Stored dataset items
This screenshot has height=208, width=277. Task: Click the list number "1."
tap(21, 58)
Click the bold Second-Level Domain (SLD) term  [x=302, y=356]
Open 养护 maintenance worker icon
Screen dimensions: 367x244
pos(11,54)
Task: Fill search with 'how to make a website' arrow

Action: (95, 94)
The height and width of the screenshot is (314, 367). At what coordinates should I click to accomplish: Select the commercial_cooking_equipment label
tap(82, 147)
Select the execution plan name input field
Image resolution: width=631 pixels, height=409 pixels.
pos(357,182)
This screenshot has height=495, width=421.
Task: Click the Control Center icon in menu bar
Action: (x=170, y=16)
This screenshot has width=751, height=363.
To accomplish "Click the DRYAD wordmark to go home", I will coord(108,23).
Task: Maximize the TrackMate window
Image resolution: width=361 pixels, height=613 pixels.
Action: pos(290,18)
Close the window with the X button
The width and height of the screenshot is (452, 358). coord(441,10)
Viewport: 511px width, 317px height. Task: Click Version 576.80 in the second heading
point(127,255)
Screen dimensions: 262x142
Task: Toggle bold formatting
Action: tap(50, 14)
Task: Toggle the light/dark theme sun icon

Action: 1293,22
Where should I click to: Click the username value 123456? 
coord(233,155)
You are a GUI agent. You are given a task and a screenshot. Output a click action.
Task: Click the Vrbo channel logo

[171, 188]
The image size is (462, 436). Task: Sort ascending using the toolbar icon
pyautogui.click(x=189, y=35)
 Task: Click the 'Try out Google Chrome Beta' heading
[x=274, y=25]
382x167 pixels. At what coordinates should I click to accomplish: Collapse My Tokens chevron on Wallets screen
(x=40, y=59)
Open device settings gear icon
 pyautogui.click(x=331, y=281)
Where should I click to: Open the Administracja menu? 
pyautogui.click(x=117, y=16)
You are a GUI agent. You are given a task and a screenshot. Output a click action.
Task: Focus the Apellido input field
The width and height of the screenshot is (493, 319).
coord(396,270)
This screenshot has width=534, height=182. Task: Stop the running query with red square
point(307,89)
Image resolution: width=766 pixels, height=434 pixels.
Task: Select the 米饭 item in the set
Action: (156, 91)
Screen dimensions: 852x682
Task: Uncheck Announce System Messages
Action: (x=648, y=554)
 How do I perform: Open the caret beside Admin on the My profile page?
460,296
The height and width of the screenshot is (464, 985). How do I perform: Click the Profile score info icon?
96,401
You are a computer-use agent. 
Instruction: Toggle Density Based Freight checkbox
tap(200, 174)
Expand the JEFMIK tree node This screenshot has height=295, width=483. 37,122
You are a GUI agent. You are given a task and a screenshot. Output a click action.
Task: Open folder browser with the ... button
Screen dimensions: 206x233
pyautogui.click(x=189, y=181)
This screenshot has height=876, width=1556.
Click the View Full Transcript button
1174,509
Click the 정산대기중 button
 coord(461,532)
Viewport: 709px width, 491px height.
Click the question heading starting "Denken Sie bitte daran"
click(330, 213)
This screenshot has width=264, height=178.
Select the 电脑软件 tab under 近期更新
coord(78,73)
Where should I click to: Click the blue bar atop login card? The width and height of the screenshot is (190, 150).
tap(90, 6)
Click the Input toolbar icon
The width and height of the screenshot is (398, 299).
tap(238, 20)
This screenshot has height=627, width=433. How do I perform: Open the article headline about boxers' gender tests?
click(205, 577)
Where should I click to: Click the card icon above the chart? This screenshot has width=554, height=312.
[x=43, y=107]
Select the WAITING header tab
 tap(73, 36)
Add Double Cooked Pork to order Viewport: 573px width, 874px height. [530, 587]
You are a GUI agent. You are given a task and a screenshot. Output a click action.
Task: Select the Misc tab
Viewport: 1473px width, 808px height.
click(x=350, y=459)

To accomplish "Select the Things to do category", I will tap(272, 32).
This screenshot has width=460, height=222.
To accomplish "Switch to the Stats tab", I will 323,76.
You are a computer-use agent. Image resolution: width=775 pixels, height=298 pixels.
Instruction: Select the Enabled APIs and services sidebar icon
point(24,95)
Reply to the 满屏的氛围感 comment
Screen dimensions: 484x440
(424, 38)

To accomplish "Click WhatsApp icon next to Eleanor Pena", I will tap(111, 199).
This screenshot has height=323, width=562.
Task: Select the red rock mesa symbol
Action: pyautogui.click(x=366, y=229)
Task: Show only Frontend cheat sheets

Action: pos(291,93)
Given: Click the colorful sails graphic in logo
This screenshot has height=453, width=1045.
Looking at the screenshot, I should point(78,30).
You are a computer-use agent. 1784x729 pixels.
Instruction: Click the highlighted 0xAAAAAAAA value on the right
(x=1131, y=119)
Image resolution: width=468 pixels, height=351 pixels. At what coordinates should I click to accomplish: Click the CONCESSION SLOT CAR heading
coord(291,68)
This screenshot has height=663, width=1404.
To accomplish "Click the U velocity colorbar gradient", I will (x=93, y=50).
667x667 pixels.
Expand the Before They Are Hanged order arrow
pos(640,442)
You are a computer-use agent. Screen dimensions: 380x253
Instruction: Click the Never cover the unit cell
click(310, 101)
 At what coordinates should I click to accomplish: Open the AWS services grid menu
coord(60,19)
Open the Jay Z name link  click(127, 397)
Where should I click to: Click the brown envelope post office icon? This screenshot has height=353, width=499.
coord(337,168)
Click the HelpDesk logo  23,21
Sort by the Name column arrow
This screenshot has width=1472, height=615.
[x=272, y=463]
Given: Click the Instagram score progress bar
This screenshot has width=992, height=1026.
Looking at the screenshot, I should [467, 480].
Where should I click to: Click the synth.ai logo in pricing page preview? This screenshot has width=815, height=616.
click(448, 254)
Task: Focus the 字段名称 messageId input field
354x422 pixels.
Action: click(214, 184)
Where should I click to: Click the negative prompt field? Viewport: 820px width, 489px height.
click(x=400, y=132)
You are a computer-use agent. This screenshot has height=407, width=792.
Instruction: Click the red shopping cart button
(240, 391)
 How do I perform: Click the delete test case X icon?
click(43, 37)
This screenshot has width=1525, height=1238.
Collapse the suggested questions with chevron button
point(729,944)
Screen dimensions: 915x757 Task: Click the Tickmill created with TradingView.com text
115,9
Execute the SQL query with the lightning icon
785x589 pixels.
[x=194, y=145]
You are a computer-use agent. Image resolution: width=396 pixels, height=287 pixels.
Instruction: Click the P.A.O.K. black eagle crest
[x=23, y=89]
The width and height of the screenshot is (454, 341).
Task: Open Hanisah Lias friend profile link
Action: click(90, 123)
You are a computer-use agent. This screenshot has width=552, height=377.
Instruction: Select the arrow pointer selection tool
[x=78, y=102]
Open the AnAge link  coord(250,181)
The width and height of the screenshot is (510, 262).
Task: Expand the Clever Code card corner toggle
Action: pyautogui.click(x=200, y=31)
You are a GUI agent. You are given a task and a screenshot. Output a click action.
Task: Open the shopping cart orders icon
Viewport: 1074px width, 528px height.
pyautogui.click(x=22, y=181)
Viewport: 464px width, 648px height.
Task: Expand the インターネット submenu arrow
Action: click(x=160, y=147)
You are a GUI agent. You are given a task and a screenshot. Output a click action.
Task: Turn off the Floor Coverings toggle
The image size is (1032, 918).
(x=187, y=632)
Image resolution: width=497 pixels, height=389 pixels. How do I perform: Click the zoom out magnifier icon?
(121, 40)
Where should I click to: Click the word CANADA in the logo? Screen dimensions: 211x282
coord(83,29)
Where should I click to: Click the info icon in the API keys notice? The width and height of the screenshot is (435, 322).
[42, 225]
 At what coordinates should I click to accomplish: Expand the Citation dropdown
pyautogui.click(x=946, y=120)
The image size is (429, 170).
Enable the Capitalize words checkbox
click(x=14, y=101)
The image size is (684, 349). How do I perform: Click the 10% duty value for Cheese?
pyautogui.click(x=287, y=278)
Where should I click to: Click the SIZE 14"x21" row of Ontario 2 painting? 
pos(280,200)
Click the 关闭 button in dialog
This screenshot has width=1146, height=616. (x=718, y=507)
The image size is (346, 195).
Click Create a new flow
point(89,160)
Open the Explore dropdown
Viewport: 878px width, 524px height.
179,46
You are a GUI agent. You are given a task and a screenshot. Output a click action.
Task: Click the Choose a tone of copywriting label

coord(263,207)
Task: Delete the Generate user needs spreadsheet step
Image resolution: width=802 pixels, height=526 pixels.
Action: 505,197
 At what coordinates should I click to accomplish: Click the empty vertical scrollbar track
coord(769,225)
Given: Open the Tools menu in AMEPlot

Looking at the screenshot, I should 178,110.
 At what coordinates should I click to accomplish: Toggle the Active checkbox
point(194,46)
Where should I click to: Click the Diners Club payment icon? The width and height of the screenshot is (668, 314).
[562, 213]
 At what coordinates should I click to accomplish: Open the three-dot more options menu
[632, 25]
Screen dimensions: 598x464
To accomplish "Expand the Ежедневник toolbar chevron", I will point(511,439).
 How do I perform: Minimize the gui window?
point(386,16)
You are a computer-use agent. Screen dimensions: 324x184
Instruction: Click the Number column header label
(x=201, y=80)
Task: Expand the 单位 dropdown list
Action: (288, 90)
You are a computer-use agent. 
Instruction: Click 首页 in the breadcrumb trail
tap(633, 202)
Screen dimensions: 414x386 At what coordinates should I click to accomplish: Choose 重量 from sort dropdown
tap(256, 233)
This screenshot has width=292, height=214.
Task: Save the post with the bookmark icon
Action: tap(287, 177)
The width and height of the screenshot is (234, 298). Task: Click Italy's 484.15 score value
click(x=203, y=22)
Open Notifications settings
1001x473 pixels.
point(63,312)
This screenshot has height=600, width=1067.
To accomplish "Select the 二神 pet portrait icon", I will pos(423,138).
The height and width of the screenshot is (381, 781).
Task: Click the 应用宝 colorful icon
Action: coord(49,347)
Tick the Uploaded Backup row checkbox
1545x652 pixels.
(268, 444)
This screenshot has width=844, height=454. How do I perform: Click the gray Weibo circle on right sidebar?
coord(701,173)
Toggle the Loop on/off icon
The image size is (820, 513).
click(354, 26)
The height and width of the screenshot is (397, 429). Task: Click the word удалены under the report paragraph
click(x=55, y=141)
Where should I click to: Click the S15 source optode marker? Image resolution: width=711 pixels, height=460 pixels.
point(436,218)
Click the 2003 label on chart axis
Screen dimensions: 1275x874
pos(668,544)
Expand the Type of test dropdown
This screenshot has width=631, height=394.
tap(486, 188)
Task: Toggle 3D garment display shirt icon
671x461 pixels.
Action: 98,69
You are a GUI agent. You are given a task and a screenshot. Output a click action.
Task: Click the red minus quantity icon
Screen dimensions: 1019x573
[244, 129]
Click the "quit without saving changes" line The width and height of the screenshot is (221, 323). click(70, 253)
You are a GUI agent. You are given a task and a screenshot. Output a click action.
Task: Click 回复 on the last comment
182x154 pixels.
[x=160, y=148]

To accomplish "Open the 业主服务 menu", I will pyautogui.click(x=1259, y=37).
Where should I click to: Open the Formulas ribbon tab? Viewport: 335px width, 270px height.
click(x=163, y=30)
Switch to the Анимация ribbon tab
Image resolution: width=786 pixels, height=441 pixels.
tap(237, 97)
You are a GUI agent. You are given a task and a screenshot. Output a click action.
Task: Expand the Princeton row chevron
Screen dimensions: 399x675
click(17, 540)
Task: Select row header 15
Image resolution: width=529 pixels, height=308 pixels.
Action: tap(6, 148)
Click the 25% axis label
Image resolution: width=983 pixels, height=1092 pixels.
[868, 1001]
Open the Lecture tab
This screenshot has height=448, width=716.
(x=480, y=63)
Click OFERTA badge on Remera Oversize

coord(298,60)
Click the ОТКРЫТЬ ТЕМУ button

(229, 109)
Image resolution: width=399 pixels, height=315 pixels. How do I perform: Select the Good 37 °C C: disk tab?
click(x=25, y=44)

_INSTRUCTIONS FOR THE TASK_.
Among the lines above, which ones include the word "Focus"? Copy them.

_FINAL ANSWER_.
Task: Focus the Apellido input field
Task: Focus the 字段名称 messageId input field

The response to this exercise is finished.